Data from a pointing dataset
==================================================
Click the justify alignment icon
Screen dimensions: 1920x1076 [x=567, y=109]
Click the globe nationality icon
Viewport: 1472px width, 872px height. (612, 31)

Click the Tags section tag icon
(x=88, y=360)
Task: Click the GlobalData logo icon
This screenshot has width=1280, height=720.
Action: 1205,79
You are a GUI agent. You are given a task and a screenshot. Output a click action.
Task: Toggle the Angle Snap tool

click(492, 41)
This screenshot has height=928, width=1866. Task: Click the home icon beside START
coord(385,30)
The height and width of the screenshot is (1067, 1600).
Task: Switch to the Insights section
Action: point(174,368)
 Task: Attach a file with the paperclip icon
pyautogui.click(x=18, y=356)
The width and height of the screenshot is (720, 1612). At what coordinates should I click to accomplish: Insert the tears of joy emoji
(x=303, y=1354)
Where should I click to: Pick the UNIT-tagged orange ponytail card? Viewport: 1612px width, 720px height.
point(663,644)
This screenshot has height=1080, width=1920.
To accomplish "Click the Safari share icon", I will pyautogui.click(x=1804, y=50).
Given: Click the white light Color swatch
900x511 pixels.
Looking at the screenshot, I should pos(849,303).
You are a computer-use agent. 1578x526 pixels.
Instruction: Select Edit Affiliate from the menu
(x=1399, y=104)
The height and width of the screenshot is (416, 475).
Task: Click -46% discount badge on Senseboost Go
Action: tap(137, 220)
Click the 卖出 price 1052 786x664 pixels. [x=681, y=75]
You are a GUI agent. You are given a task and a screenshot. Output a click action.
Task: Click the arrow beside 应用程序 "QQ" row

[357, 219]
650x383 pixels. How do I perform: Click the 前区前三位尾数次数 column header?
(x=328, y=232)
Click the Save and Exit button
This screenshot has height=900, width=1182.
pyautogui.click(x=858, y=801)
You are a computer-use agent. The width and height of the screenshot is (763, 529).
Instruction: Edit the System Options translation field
==================================================
## WHAT TO PRODUCE
Copy out the data above again, with each "icon" replaced by "symbol" and nothing else changed.

## WRITTEN RESPONSE
Click the justify alignment symbol
Screen dimensions: 1920x1076 [x=567, y=109]
Click the globe nationality symbol
Viewport: 1472px width, 872px height. (612, 31)

Click the Tags section tag symbol
(x=88, y=360)
Task: Click the GlobalData logo symbol
This screenshot has width=1280, height=720.
Action: 1205,79
You are a GUI agent. You are given a task and a screenshot. Output a click action.
Task: Toggle the Angle Snap tool

click(492, 41)
This screenshot has height=928, width=1866. Task: Click the home symbol beside START
coord(385,30)
The height and width of the screenshot is (1067, 1600).
Task: Switch to the Insights section
Action: point(174,368)
 Task: Attach a file with the paperclip symbol
pyautogui.click(x=18, y=356)
The width and height of the screenshot is (720, 1612). At what coordinates should I click to accomplish: Insert the tears of joy emoji
(x=303, y=1354)
Where should I click to: Pick the UNIT-tagged orange ponytail card? Viewport: 1612px width, 720px height.
point(663,644)
This screenshot has height=1080, width=1920.
To accomplish "Click the Safari share symbol", I will pyautogui.click(x=1804, y=50).
Given: Click the white light Color swatch
900x511 pixels.
Looking at the screenshot, I should pos(849,303).
You are a computer-use agent. 1578x526 pixels.
Instruction: Select Edit Affiliate from the menu
(x=1399, y=104)
The height and width of the screenshot is (416, 475).
Task: Click -46% discount badge on Senseboost Go
Action: tap(137, 220)
Click the 卖出 price 1052 786x664 pixels. [x=681, y=75]
You are a GUI agent. You are given a task and a screenshot. Output a click action.
Task: Click the arrow beside 应用程序 "QQ" row

[357, 219]
650x383 pixels. How do I perform: Click the 前区前三位尾数次数 column header?
(x=328, y=232)
Click the Save and Exit button
This screenshot has height=900, width=1182.
pyautogui.click(x=858, y=801)
You are a computer-use agent. The width and height of the screenshot is (763, 529).
Instruction: Edit the System Options translation field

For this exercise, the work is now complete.